=== Entries provided ===
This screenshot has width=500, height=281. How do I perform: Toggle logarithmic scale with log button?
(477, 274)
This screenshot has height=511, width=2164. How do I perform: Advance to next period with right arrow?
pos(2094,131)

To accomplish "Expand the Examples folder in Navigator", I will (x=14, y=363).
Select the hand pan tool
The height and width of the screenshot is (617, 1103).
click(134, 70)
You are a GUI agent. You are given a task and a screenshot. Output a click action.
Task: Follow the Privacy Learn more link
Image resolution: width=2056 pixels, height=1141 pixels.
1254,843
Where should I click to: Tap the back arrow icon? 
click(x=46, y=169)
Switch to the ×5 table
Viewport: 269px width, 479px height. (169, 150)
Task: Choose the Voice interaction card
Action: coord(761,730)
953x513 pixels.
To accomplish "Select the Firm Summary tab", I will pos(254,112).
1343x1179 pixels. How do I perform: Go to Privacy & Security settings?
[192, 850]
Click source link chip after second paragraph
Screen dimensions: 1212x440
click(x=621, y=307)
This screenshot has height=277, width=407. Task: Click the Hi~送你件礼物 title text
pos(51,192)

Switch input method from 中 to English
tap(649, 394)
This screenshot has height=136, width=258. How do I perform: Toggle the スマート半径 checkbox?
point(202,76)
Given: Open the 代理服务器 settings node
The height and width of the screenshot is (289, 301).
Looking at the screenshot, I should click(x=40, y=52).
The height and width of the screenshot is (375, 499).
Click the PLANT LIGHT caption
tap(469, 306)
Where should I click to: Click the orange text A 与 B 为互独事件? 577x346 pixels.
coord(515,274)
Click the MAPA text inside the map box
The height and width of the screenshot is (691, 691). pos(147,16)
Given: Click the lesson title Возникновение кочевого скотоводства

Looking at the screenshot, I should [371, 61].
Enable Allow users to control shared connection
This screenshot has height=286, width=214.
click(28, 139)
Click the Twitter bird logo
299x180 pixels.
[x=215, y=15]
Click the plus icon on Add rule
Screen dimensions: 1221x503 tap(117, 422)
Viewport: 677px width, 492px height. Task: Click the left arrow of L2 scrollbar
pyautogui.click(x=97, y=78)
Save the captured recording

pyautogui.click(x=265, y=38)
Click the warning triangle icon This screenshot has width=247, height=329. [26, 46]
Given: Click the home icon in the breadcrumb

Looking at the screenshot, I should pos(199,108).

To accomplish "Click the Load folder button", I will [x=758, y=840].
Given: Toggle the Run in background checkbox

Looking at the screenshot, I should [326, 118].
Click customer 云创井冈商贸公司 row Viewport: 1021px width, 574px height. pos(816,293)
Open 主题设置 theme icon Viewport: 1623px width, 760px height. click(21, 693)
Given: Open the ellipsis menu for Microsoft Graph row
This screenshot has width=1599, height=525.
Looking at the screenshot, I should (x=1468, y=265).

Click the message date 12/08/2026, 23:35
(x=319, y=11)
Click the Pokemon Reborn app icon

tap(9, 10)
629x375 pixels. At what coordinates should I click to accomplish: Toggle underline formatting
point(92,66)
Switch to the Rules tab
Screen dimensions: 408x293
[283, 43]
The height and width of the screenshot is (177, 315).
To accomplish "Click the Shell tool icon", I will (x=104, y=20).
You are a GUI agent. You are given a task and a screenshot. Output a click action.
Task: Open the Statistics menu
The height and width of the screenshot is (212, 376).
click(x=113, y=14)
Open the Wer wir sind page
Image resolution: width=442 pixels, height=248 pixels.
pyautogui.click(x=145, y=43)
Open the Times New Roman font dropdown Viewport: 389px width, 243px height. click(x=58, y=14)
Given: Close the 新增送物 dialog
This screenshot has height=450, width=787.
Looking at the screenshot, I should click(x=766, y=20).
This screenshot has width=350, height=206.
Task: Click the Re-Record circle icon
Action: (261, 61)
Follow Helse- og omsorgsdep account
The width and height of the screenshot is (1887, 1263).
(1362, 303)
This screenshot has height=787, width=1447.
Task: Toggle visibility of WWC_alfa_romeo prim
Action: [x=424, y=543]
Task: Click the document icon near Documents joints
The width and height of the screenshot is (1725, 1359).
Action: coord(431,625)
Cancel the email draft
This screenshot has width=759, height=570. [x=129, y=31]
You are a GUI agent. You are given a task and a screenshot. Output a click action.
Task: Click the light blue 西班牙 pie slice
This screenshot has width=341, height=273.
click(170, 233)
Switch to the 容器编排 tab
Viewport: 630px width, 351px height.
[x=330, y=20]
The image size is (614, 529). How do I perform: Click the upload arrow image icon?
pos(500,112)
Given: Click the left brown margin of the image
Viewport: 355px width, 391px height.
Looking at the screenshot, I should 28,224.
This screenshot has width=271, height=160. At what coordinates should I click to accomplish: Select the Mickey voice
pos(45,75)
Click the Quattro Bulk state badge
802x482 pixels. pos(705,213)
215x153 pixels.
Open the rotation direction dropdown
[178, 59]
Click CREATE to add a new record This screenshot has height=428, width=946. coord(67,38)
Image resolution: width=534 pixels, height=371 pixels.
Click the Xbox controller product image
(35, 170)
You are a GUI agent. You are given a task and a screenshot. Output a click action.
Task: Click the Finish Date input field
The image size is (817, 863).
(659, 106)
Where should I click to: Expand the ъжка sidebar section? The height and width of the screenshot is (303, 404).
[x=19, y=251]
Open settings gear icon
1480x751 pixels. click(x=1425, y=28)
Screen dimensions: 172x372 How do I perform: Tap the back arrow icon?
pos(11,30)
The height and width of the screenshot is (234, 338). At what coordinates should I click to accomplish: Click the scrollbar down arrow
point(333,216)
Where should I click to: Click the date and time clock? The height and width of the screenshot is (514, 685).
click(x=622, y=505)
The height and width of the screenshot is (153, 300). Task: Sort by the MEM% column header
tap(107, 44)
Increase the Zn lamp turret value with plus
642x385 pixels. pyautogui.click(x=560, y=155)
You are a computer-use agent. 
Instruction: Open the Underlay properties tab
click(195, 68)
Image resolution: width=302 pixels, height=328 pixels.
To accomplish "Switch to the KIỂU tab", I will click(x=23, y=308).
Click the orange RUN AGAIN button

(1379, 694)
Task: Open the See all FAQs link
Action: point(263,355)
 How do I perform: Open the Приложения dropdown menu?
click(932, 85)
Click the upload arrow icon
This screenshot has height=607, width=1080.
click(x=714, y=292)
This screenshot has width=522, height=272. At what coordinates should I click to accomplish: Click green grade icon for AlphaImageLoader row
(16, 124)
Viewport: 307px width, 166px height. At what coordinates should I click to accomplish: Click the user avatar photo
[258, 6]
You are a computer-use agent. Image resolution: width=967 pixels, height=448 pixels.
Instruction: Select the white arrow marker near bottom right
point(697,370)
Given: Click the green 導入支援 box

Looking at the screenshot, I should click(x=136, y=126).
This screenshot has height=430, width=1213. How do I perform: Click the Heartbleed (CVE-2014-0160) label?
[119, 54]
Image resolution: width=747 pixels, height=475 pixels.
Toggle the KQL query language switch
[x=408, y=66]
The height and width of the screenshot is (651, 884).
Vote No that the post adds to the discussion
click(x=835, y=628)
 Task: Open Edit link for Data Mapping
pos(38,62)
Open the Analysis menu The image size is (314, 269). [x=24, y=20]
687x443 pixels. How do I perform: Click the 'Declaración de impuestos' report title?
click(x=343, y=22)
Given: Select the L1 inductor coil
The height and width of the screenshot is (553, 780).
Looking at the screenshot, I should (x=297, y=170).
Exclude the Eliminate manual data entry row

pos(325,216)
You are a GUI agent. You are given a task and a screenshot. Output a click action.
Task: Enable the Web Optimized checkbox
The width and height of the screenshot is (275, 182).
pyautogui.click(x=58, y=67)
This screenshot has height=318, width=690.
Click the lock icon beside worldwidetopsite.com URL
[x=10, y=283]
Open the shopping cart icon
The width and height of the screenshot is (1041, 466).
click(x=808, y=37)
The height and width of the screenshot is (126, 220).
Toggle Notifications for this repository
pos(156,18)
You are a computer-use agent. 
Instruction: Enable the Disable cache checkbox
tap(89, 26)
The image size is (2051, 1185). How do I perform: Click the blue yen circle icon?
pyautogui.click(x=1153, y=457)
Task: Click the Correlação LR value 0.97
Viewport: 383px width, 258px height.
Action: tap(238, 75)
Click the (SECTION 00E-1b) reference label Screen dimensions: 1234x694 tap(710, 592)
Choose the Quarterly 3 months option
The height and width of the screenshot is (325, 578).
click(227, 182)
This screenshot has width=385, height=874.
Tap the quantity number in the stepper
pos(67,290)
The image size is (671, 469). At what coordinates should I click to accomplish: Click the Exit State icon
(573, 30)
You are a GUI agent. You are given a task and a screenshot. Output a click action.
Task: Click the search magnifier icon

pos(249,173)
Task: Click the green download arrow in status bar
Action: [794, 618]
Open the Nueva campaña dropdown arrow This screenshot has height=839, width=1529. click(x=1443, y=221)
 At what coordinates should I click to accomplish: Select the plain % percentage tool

=== The problem ===
Convert the item lines from the one with "will (x=14, y=363)." to the one with "click(134, 70)", both included, into a Markdown table with the columns Row and Line. Number each line and leave out any blank lines.

=== Result of the exercise ===
| Row | Line |
|---|---|
| 1 | To accomplish "Expand the Examples folder in Navigator", I will (x=14, y=363). |
| 2 | Select the hand pan tool |
| 3 | The height and width of the screenshot is (617, 1103). |
| 4 | click(134, 70) |